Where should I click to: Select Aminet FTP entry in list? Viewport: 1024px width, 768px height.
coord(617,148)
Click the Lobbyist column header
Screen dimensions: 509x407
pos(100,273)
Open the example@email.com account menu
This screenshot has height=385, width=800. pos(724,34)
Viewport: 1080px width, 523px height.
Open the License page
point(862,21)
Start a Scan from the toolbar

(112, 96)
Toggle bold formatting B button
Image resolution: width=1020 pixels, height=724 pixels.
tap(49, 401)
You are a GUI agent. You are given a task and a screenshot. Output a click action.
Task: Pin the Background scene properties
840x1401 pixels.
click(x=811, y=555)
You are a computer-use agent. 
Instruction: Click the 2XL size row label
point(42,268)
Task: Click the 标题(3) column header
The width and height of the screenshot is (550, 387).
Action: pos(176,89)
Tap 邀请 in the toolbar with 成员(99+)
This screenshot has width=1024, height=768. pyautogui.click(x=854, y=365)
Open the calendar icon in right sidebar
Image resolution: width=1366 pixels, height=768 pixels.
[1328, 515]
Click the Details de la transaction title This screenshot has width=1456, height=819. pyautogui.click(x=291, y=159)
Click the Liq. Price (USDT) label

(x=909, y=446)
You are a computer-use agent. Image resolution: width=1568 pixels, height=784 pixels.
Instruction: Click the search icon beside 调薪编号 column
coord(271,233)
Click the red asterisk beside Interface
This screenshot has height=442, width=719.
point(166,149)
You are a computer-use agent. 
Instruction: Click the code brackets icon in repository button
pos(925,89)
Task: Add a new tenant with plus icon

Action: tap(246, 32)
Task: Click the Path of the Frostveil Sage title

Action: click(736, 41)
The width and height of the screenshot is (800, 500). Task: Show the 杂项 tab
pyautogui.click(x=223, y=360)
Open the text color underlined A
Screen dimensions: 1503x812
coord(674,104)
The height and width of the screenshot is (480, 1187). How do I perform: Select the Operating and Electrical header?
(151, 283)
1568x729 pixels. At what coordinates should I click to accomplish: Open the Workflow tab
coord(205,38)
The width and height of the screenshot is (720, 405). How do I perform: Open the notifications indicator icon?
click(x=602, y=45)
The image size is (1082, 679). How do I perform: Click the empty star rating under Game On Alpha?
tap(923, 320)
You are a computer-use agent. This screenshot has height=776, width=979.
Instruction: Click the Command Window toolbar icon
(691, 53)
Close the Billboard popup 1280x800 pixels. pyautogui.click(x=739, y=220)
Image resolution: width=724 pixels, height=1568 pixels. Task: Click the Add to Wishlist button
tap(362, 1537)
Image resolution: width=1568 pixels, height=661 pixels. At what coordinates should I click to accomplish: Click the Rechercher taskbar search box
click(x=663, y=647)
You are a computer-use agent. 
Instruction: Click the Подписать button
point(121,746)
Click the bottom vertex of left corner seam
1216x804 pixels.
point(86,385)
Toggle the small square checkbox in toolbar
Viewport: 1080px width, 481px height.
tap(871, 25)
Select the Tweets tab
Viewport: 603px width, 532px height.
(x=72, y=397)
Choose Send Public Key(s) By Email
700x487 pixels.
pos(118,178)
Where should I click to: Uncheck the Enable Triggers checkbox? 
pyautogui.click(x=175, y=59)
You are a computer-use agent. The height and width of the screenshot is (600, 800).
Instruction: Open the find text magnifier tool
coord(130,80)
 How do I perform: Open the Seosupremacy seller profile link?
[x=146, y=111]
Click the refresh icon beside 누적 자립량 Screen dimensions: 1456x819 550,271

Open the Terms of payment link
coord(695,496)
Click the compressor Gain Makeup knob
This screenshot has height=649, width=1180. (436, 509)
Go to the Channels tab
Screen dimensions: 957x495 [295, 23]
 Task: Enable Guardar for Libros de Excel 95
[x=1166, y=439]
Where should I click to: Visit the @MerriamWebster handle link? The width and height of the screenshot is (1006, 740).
******
Each of the records shown above needs to be repeated exactly.

#### EXPECTED ANSWER:
Where should I click to: Select Aminet FTP entry in list? Viewport: 1024px width, 768px height.
coord(617,148)
Click the Lobbyist column header
Screen dimensions: 509x407
pos(100,273)
Open the example@email.com account menu
This screenshot has height=385, width=800. pos(724,34)
Viewport: 1080px width, 523px height.
Open the License page
point(862,21)
Start a Scan from the toolbar

(112, 96)
Toggle bold formatting B button
Image resolution: width=1020 pixels, height=724 pixels.
tap(49, 401)
You are a GUI agent. You are given a task and a screenshot. Output a click action.
Task: Pin the Background scene properties
840x1401 pixels.
click(x=811, y=555)
You are a computer-use agent. 
Instruction: Click the 2XL size row label
point(42,268)
Task: Click the 标题(3) column header
The width and height of the screenshot is (550, 387).
Action: pos(176,89)
Tap 邀请 in the toolbar with 成员(99+)
This screenshot has width=1024, height=768. pyautogui.click(x=854, y=365)
Open the calendar icon in right sidebar
Image resolution: width=1366 pixels, height=768 pixels.
[1328, 515]
Click the Details de la transaction title This screenshot has width=1456, height=819. pyautogui.click(x=291, y=159)
Click the Liq. Price (USDT) label

(x=909, y=446)
You are a computer-use agent. Image resolution: width=1568 pixels, height=784 pixels.
Instruction: Click the search icon beside 调薪编号 column
coord(271,233)
Click the red asterisk beside Interface
This screenshot has height=442, width=719.
point(166,149)
You are a computer-use agent. 
Instruction: Click the code brackets icon in repository button
pos(925,89)
Task: Add a new tenant with plus icon

Action: tap(246, 32)
Task: Click the Path of the Frostveil Sage title

Action: click(736, 41)
The width and height of the screenshot is (800, 500). Task: Show the 杂项 tab
pyautogui.click(x=223, y=360)
Open the text color underlined A
Screen dimensions: 1503x812
coord(674,104)
The height and width of the screenshot is (480, 1187). How do I perform: Select the Operating and Electrical header?
(151, 283)
1568x729 pixels. At what coordinates should I click to accomplish: Open the Workflow tab
coord(205,38)
The width and height of the screenshot is (720, 405). How do I perform: Open the notifications indicator icon?
click(x=602, y=45)
The image size is (1082, 679). How do I perform: Click the empty star rating under Game On Alpha?
tap(923, 320)
You are a computer-use agent. This screenshot has height=776, width=979.
Instruction: Click the Command Window toolbar icon
(691, 53)
Close the Billboard popup 1280x800 pixels. pyautogui.click(x=739, y=220)
Image resolution: width=724 pixels, height=1568 pixels. Task: Click the Add to Wishlist button
tap(362, 1537)
Image resolution: width=1568 pixels, height=661 pixels. At what coordinates should I click to accomplish: Click the Rechercher taskbar search box
click(x=663, y=647)
You are a computer-use agent. 
Instruction: Click the Подписать button
point(121,746)
Click the bottom vertex of left corner seam
1216x804 pixels.
point(86,385)
Toggle the small square checkbox in toolbar
Viewport: 1080px width, 481px height.
tap(871, 25)
Select the Tweets tab
Viewport: 603px width, 532px height.
(x=72, y=397)
Choose Send Public Key(s) By Email
700x487 pixels.
pos(118,178)
Where should I click to: Uncheck the Enable Triggers checkbox? 
pyautogui.click(x=175, y=59)
You are a computer-use agent. The height and width of the screenshot is (600, 800).
Instruction: Open the find text magnifier tool
coord(130,80)
 How do I perform: Open the Seosupremacy seller profile link?
[x=146, y=111]
Click the refresh icon beside 누적 자립량 Screen dimensions: 1456x819 550,271

Open the Terms of payment link
coord(695,496)
Click the compressor Gain Makeup knob
This screenshot has height=649, width=1180. (436, 509)
Go to the Channels tab
Screen dimensions: 957x495 [295, 23]
 Task: Enable Guardar for Libros de Excel 95
[x=1166, y=439]
Where should I click to: Visit the @MerriamWebster handle link? The width and height of the screenshot is (1006, 740).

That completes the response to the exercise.